The **() Mod ()** block ("mod" is short for "modulo") is an Operators block and a reporter block. The block reports the remainder when the first input is divided by the second. For example, when 10 is put in the first input and 3 in the second, the block will report 1; 10 divided by 3 gives a remainder of 1.

() Mod () supposes the quotient (result of division) is always rounded down, even if it is negative.

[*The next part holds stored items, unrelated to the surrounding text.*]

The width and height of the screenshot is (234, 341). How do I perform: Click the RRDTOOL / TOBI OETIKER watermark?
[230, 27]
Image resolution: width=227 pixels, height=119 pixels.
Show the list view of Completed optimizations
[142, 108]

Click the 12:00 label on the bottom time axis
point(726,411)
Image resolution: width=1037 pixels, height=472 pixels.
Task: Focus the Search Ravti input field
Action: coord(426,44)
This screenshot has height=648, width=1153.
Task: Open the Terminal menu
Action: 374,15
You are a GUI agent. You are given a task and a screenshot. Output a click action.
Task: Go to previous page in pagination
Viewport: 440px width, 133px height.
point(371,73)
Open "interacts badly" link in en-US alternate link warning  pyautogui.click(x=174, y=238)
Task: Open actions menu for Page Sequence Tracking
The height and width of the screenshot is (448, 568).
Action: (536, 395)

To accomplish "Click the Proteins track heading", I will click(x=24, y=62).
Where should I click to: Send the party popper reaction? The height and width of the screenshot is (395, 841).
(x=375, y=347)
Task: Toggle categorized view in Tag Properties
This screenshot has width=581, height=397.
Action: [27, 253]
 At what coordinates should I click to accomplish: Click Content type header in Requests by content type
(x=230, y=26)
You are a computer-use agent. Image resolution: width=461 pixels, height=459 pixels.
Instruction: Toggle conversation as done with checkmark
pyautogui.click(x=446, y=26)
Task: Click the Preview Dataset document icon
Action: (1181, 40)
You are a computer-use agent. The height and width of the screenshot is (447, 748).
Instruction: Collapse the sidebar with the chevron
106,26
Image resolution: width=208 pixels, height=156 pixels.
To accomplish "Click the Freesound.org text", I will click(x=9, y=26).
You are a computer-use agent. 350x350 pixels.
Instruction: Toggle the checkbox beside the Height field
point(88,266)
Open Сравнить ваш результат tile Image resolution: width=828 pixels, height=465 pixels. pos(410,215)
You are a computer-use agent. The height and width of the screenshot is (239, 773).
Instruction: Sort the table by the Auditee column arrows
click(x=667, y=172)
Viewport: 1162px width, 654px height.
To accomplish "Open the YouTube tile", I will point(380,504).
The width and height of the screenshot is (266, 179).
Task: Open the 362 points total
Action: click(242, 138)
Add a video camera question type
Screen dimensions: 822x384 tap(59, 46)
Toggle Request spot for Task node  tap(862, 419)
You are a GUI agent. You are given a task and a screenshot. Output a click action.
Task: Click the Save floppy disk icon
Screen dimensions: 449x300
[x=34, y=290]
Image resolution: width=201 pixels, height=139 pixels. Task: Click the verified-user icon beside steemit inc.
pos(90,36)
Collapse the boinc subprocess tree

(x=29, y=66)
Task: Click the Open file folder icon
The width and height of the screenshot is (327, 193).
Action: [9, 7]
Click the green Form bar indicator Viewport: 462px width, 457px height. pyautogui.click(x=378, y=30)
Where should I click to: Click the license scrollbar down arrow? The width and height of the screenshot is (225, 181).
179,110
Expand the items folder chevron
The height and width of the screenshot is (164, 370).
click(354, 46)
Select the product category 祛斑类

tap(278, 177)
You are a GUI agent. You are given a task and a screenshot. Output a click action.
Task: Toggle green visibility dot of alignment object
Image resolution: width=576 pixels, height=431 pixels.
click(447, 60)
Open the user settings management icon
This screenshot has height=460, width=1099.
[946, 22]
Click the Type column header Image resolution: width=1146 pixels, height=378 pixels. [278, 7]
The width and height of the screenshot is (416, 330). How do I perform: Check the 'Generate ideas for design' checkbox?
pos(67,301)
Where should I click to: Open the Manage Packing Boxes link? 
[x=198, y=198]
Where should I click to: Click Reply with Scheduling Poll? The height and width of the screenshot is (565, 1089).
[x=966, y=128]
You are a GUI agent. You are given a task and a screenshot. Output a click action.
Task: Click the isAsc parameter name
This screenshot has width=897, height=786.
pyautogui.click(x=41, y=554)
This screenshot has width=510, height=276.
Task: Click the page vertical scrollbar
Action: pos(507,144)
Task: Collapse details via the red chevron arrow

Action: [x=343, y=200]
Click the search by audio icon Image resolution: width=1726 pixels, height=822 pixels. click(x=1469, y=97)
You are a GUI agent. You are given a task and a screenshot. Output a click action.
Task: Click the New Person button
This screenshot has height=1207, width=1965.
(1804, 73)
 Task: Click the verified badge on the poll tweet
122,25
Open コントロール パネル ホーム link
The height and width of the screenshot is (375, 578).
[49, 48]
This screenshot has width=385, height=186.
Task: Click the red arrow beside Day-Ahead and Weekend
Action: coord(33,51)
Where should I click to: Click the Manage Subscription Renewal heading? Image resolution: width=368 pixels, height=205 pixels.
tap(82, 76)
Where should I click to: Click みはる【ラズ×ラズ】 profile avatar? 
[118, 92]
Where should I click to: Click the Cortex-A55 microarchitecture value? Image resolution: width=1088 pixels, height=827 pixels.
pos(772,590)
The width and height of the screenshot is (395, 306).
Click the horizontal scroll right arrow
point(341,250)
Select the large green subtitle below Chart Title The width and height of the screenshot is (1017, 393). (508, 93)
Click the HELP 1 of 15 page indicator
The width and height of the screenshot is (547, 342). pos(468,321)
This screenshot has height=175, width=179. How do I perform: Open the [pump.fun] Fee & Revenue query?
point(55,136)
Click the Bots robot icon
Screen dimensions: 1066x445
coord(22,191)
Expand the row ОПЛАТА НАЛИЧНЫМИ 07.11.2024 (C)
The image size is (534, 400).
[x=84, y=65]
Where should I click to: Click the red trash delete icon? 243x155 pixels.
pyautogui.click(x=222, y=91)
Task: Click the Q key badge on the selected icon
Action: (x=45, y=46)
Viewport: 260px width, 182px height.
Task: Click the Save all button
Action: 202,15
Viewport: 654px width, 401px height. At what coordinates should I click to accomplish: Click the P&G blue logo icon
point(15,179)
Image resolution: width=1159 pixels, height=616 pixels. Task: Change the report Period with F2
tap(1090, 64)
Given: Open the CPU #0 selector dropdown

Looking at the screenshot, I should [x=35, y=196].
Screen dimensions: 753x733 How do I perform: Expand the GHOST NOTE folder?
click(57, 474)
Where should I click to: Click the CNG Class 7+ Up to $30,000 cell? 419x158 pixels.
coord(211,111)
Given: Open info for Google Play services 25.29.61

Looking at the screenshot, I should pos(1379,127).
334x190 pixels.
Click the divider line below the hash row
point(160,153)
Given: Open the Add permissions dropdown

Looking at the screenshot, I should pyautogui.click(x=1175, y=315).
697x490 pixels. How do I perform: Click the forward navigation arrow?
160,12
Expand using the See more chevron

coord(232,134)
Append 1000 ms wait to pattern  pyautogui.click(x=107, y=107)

For example, -10 mod 3 = 2, not -1, because the quotient -10/3 is rounded down to -4, giving a positive remainder.^{[note 1]}

## Contents

## Example Uses

If a project is doing divisibility tests, the () Mod () block can be of use.

Some common uses for the () Mod () block:

- Checking if two numbers divide without a remainder

if <((a) mod (b)) = [0]> then say [a is divisible by b] else say [a is not divisible by b] end

- Checking if a number is a whole number

if <((a) mod (1)) = [0]> then say [a is a whole number] else say [a is not a whole number] end

- Checking if numbers are odd or even

if <((a) mod (2)) = [0]> then say [a is an even number] else if <((a) mod (1)) = [0]> then say [a is an odd number] else say [a is not an integer] end end

- Repeatedly iterating through a list:

when gf clicked set [x v] to [0] forever change [x v] by (1) say (item (x) of [list v]) set [x v] to ((x) mod (length of [list v])) end

- Reusing background-sprites when scrolling

when gf clicked forever set x to (((x position) + (240)) mod (480)) end

## Workaround

*Main article: List of Block Workarounds*

Because the remainder of a division is the dividend multiplied by the fractional part of the quotient, the block can be replicated with the following code (a and b represent the inputs):

((a) - ((b) * ([floor v] of ((a) / (b)))))

If the result wanted is the remainder supposing the quotient is rounded towards 0, a Scratcher can either take the result of () Mod () block and subtract the dividend once, as so:

if <((a) / (b)) < [0]> then set [r v] to (((a) mod (b)) - (b)) else set [r v] to ((a) mod (b)) end

or round the quotient towards 0 and compute the remainder from there:

set [q v] to ((a) / (b)) if <(q) > [0]> then set [q v] to ([floor v] of (q)) else set [q v] to ([ceiling v] of (q)) end set [r v] to ((a) - ((b) * (q)))

## See Also

## Notes

- ↑ This is different from the remainder operator in most programming languages, which round negative quotients up, towards 0, but consistent with the "//" and "\\" messages in Smalltalk.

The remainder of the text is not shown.